Association between plasma lysophosphatidic acid levels and bronchopulmonary dysplasia in extremely preterm infants: A prospective study

Lysophosphatidic acid (LPA) is implicated in bronchopulmonary dysplasia (BPD) pathogenesis, but clinical evidence is lacking. This study aimed to investigate LPA levels in preterm infants with and without BPD and explore LPA as a biomarker for predicting BPD occurrence.Premature infants with a gestational age of <28 weeks or a birth weight of <1000 g were enrolled. Blood samples were collected at postnatal day (PD) 7, 28, and postmenstrual age (PMA) 36 weeks, and plasma LPA levels were measured using a commercial ELISA kit. Receiver operating characteristic curve (ROC) curve analysis determined the PD 28 cutoff for LPA, and multivariable regression analyzed LPA's independent contribution to BPD and exploratory outcomes.Among the 91 infants enrolled in this study, 35 were classified into the non-BPD group and 56 into the BPD group. Infants with BPD had higher plasma LPA levels at PD 28 (6.467 vs. 4.226 μg/mL, p = 0.034) and PMA 36 weeks (2.330 vs. 1.636 μg/mL, p = 0.001). PD 28 LPA level of 6.132 μg/mL was the cutoff for predicting BPD development.

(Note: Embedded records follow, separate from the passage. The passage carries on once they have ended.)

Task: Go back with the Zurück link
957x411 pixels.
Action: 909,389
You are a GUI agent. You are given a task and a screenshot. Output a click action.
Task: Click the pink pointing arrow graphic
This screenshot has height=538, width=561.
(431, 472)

Higher PD 28 LPA levels (≥6.132 μg/mL) independently associated with BPD occurrence (OR 3.307, 95% CI 1.032-10.597, p = 0.044). Higher LPA levels correlated with longer oxygen therapy durations [regression coefficients (β) 0.147, 95% CI 0.643-16.133, p = .034].Infants with BPD had higher plasma LPA levels at PD 28 and PMA 36 weeks. Higher PD 28 LPA levels independently associated with an increased BPD risk.